[Given problem]: Reproduce the entries below word for word, from their first line through the line containing "I will 743,322.". Include both of those lines and stop there.

(Entries on finding words and elements)

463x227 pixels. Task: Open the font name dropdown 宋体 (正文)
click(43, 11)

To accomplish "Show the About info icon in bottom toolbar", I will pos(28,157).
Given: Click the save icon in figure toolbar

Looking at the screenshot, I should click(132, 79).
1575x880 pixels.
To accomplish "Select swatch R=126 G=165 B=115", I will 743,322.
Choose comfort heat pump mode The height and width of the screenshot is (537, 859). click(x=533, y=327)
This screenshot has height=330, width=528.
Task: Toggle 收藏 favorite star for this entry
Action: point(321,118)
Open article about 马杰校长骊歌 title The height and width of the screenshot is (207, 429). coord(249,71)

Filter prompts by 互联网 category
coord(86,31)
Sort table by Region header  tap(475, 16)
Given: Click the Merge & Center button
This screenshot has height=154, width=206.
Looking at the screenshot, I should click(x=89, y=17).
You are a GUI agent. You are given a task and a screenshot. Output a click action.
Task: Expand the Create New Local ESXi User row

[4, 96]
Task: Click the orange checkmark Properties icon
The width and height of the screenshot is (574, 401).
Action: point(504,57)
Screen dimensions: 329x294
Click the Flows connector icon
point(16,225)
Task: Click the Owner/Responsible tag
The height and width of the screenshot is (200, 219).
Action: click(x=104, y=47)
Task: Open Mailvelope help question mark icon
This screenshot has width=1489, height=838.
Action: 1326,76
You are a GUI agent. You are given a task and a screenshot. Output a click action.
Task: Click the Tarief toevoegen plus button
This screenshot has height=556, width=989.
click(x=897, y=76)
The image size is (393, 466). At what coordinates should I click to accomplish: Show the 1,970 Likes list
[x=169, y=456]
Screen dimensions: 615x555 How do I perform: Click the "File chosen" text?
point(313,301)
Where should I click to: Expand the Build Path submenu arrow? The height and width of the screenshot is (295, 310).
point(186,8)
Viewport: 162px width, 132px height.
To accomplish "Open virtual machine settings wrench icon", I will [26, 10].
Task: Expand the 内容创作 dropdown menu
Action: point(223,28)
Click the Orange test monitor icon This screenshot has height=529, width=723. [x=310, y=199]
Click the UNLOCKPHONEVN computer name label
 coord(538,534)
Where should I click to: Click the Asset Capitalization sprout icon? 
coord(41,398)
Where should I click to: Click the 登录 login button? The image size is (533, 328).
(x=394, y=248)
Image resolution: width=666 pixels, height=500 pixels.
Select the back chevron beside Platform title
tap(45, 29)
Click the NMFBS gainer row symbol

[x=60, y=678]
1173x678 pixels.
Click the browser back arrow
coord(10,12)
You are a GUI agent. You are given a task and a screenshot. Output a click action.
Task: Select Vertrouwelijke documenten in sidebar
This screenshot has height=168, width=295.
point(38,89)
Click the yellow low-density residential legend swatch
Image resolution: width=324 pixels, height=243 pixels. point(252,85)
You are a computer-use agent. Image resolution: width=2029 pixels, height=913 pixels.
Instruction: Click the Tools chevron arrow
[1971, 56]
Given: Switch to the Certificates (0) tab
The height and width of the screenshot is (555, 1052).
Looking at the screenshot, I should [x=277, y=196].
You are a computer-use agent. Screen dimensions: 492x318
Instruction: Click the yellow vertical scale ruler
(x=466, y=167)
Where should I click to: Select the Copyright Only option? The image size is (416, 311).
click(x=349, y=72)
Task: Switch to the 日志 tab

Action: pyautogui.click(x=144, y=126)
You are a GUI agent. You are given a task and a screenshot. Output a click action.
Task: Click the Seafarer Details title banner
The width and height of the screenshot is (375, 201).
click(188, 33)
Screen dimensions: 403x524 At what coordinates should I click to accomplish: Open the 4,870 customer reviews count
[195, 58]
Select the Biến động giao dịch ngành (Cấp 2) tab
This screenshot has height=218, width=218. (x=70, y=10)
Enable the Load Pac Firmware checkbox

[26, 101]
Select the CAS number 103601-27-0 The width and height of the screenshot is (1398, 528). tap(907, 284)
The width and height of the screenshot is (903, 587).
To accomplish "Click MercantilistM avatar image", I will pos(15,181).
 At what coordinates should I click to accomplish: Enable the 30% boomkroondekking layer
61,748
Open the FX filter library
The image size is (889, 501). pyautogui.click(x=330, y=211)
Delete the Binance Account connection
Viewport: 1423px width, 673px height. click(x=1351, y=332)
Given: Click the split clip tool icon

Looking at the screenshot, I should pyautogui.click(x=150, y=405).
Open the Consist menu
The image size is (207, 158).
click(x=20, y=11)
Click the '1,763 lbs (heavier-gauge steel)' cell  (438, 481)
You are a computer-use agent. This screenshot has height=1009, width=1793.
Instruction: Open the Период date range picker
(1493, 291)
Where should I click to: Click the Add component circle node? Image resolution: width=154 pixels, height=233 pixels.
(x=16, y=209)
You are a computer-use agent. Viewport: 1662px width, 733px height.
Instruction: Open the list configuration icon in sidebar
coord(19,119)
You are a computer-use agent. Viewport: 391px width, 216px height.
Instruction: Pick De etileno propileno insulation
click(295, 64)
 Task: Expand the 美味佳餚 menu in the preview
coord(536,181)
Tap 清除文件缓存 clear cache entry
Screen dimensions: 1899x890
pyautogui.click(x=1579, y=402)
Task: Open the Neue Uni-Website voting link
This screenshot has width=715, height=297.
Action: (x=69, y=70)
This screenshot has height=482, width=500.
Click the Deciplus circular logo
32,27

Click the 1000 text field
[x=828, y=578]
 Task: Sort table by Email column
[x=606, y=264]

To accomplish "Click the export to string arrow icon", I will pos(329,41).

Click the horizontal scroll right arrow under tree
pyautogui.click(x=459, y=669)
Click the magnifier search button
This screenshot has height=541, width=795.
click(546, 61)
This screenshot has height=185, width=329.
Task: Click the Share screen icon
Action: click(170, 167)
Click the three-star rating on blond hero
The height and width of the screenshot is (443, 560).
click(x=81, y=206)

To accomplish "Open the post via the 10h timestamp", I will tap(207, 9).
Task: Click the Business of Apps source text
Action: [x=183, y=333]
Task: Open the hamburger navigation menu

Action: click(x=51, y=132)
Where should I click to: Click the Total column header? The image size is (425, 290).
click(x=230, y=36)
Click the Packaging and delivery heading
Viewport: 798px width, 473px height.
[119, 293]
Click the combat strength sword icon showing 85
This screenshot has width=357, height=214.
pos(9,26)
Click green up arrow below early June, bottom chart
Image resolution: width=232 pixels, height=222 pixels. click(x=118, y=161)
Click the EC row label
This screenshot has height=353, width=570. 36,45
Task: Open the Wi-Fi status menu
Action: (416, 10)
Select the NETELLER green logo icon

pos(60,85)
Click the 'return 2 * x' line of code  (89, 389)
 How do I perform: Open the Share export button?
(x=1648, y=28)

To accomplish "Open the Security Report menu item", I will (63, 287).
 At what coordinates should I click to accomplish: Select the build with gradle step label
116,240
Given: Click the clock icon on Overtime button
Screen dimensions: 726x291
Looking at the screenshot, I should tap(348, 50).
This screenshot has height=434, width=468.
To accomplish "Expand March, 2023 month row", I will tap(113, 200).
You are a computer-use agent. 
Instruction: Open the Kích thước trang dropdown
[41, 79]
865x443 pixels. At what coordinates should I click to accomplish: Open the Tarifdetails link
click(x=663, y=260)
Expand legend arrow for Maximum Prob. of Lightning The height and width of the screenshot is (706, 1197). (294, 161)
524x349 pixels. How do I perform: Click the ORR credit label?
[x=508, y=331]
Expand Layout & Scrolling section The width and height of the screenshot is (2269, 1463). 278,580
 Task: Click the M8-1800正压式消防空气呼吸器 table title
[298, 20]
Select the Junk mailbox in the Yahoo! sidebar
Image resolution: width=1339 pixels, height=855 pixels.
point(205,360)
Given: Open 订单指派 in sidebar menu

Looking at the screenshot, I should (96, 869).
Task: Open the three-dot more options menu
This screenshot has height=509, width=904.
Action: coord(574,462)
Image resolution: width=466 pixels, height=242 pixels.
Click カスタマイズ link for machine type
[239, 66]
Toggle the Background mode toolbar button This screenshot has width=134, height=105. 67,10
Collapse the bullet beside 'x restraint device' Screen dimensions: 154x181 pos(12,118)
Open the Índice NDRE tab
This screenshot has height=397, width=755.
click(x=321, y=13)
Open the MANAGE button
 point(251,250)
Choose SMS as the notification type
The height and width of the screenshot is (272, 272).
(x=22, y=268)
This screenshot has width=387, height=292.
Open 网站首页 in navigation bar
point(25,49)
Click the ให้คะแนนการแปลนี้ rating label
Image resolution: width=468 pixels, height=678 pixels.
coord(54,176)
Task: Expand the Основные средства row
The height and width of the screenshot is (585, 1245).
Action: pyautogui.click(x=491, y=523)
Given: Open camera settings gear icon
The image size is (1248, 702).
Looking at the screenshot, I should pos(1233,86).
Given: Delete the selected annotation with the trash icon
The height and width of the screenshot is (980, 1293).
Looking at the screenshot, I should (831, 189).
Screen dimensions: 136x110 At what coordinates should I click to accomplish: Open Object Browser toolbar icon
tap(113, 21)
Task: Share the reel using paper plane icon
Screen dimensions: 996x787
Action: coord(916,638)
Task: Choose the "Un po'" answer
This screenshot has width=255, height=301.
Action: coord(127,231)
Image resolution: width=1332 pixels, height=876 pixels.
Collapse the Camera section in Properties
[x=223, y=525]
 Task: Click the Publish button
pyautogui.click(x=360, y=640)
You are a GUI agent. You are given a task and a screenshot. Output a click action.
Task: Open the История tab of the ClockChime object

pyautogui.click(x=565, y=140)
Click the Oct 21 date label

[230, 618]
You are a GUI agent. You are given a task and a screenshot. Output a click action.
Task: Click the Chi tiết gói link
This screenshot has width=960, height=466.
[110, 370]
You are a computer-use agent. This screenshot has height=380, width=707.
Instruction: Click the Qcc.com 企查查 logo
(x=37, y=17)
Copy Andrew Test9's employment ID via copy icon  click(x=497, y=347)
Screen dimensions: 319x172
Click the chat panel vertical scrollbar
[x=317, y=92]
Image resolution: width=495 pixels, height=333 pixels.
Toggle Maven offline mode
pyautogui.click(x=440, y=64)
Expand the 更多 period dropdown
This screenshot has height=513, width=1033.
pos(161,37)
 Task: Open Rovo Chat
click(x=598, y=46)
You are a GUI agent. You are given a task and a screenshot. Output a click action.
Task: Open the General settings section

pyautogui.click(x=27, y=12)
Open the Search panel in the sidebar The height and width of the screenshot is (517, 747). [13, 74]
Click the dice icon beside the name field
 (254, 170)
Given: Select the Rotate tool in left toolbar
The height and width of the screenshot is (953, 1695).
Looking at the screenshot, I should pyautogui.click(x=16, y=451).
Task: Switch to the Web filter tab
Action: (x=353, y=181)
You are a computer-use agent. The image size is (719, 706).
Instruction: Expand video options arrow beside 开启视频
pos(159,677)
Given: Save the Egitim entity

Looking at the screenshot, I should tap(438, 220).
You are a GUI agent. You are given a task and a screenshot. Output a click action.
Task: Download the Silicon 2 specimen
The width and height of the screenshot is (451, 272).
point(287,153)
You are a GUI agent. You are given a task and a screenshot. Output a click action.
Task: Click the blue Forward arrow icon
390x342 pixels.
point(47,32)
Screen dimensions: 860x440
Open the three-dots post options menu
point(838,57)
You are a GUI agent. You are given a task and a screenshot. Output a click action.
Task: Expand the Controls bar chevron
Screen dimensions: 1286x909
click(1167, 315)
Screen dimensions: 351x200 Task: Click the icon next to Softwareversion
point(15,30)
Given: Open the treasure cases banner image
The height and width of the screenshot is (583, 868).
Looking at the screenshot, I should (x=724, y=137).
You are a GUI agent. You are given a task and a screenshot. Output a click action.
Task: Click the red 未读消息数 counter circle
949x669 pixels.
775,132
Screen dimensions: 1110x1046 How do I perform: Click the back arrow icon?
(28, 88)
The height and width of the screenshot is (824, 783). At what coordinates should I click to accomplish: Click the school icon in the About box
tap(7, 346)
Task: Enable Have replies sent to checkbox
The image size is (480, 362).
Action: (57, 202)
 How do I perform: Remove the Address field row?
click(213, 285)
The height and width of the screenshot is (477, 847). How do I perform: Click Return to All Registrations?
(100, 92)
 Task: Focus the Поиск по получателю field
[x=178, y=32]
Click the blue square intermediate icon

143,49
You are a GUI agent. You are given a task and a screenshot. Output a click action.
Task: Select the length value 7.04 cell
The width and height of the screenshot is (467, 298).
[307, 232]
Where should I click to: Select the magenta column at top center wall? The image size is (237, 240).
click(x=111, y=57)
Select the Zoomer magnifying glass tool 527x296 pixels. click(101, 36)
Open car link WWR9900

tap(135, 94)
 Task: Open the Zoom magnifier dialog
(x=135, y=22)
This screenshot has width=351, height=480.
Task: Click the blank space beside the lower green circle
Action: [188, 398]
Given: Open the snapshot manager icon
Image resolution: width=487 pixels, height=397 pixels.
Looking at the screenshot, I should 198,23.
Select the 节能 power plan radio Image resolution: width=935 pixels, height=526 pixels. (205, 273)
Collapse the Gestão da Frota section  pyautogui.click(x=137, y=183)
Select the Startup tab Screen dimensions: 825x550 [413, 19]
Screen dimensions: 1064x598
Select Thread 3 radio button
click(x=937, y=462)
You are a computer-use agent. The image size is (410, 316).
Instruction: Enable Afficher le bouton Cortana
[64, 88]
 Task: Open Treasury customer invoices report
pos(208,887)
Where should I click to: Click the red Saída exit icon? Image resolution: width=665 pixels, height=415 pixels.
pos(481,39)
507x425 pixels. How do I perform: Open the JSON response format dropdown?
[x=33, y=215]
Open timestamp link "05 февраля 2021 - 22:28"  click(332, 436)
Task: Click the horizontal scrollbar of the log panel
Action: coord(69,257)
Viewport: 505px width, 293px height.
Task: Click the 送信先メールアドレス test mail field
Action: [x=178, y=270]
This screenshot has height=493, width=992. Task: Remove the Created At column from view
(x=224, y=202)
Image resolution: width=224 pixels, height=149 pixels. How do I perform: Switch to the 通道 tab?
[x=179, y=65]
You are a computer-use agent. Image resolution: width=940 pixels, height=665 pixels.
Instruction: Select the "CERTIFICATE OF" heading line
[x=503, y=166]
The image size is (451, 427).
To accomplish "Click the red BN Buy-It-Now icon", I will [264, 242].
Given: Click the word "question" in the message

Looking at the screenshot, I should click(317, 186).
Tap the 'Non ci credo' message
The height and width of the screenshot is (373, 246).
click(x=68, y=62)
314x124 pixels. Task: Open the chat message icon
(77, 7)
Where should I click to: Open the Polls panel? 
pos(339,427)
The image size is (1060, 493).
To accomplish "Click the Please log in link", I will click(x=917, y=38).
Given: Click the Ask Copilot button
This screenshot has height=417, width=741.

[Worked solution]:
463x227 pixels. Task: Open the font name dropdown 宋体 (正文)
click(43, 11)

To accomplish "Show the About info icon in bottom toolbar", I will pos(28,157).
Given: Click the save icon in figure toolbar

Looking at the screenshot, I should click(132, 79).
1575x880 pixels.
To accomplish "Select swatch R=126 G=165 B=115", I will 743,322.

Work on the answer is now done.